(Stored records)

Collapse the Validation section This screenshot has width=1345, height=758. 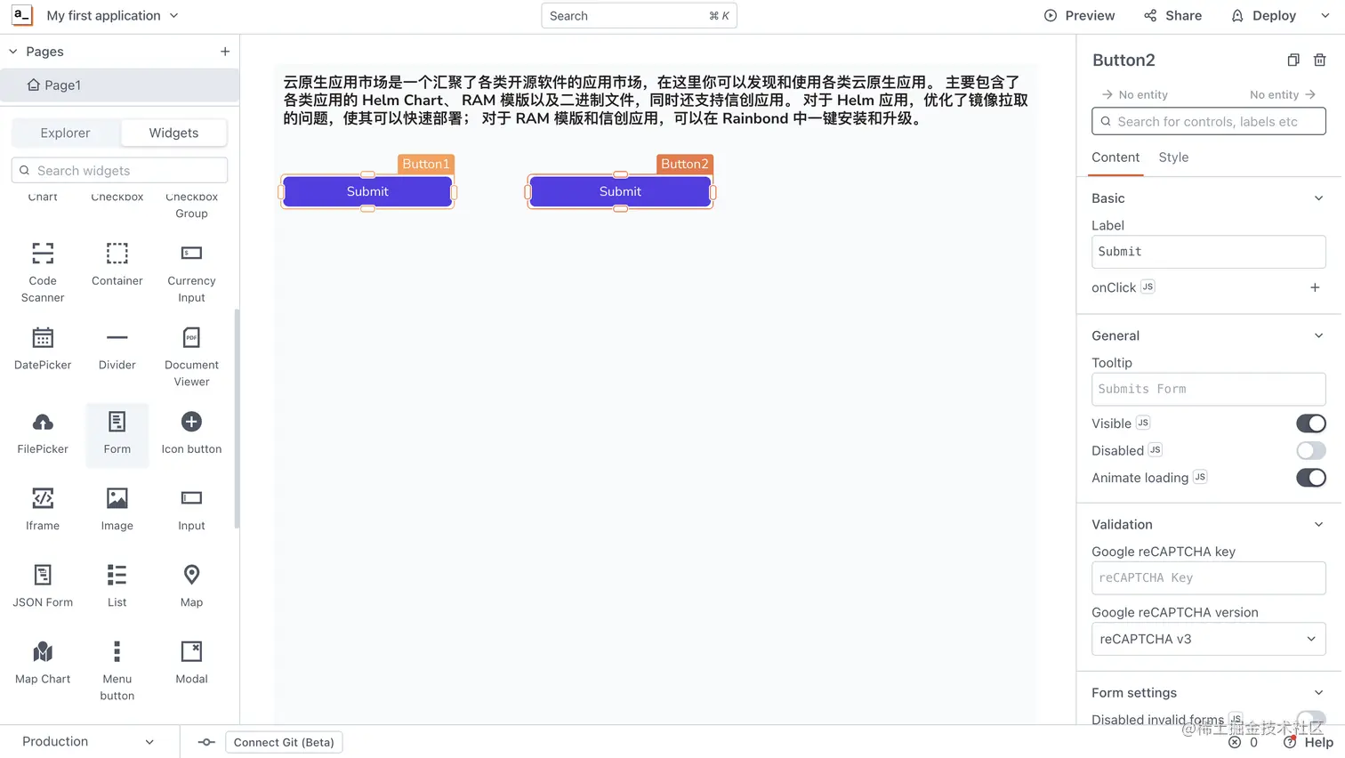(x=1317, y=524)
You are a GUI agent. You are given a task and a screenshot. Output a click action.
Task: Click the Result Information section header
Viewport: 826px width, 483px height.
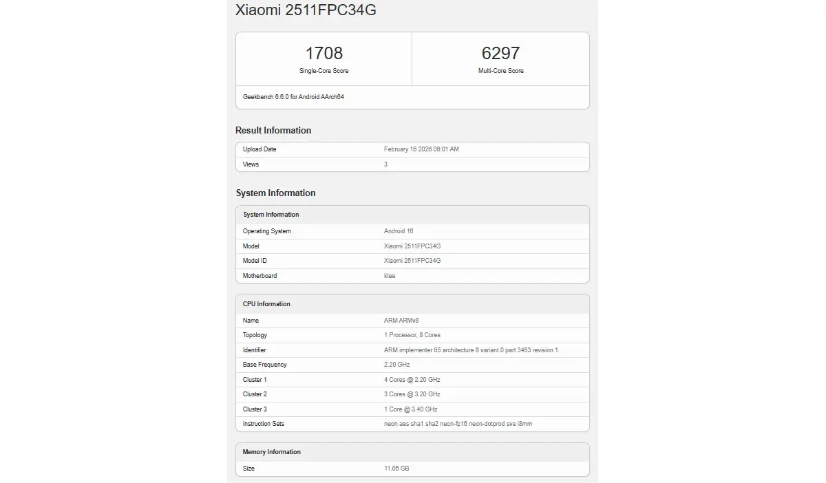(273, 130)
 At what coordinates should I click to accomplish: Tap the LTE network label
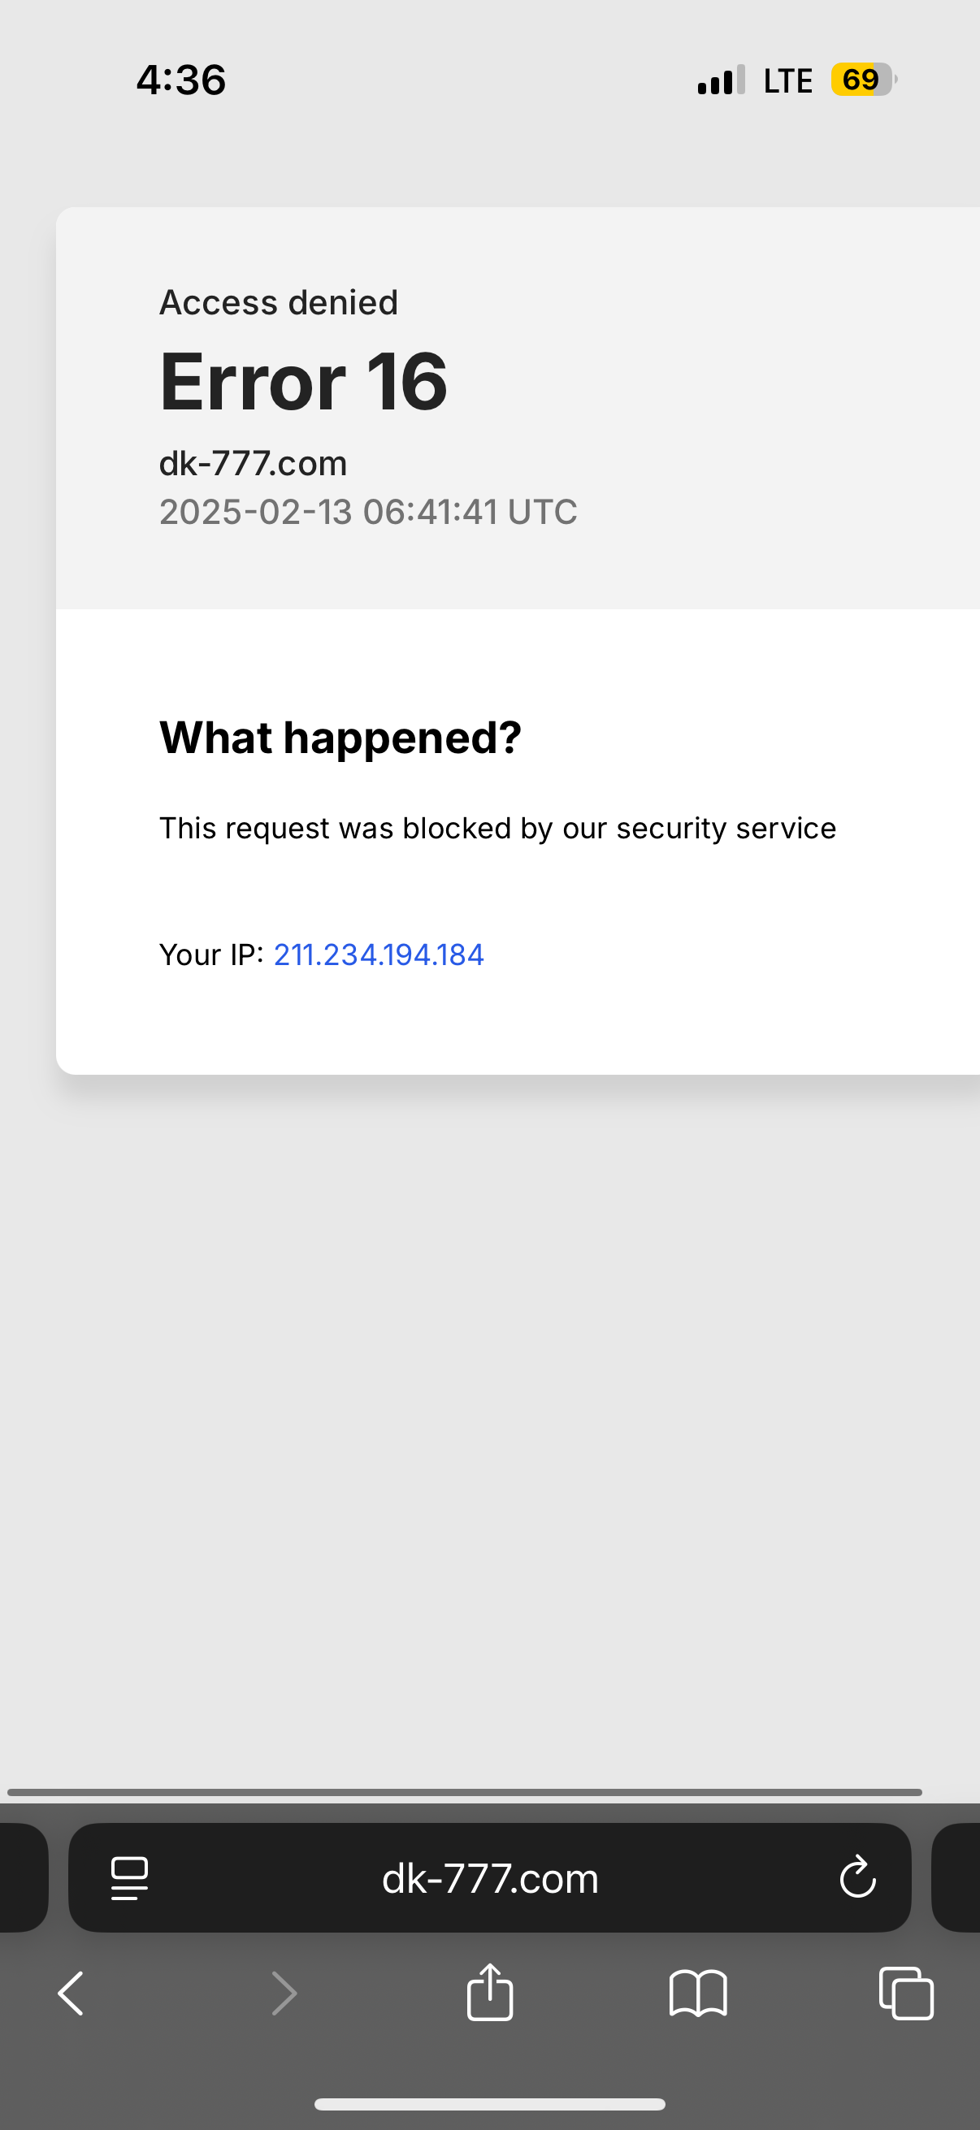tap(787, 80)
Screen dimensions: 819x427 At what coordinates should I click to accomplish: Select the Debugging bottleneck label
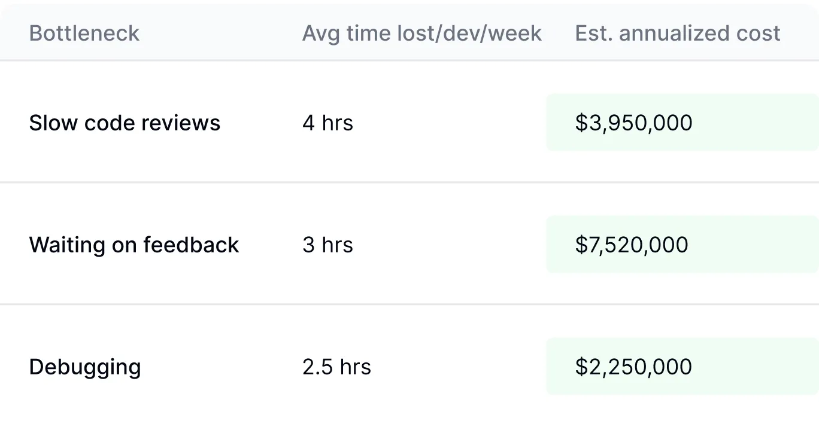(84, 367)
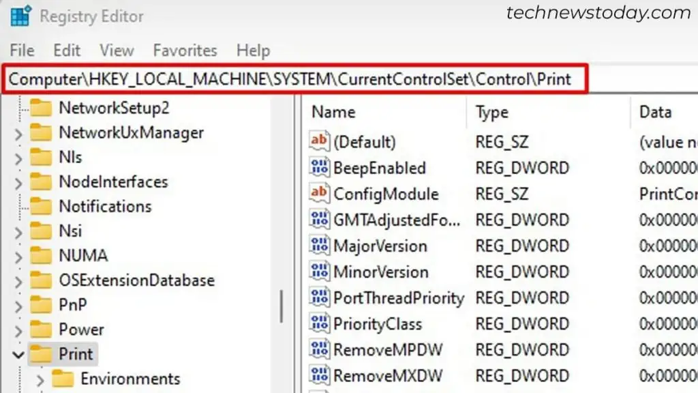Expand the OSExtensionDatabase key
This screenshot has height=393, width=698.
(x=18, y=282)
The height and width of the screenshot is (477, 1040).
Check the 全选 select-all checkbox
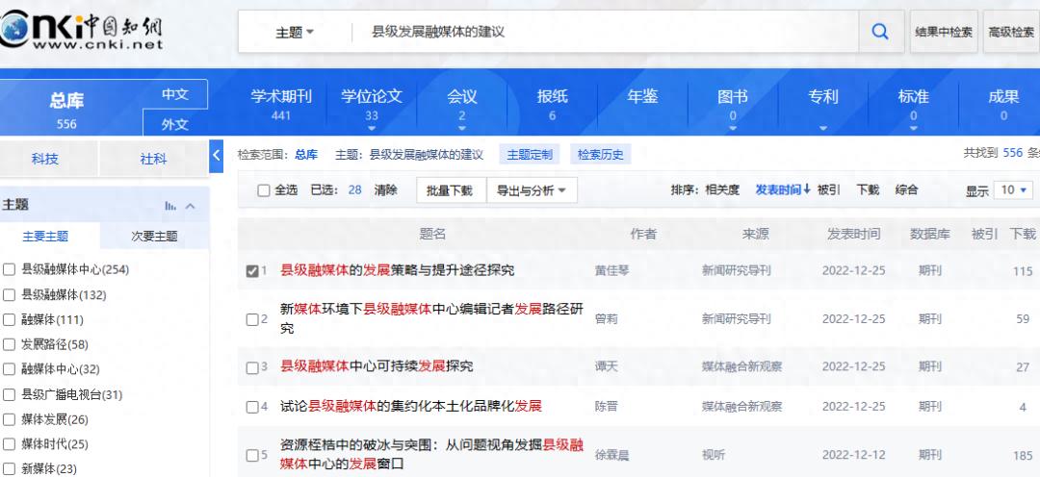coord(263,190)
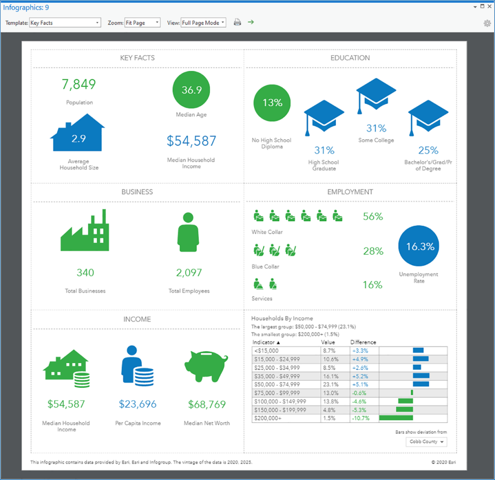Open the gear settings icon

pyautogui.click(x=487, y=23)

— What the task requires —
Beginning with the line that contains "At what coordinates should I click to accomplish: Tap" and ending with the last line of the data above, output those lines exactly and nothing more, without any pictures.

— Answer space —
 At what coordinates should I click to accomplish: Tap the LTE network label
tap(787, 80)
Screen dimensions: 819x427 At what coordinates should I click to accomplish: Select the Debugging bottleneck label
(84, 367)
Expand the OSExtensionDatabase key
This screenshot has height=393, width=698.
(x=18, y=282)
The height and width of the screenshot is (477, 1040).
Check the 全选 select-all checkbox
coord(263,190)
Open the gear settings icon

pyautogui.click(x=487, y=23)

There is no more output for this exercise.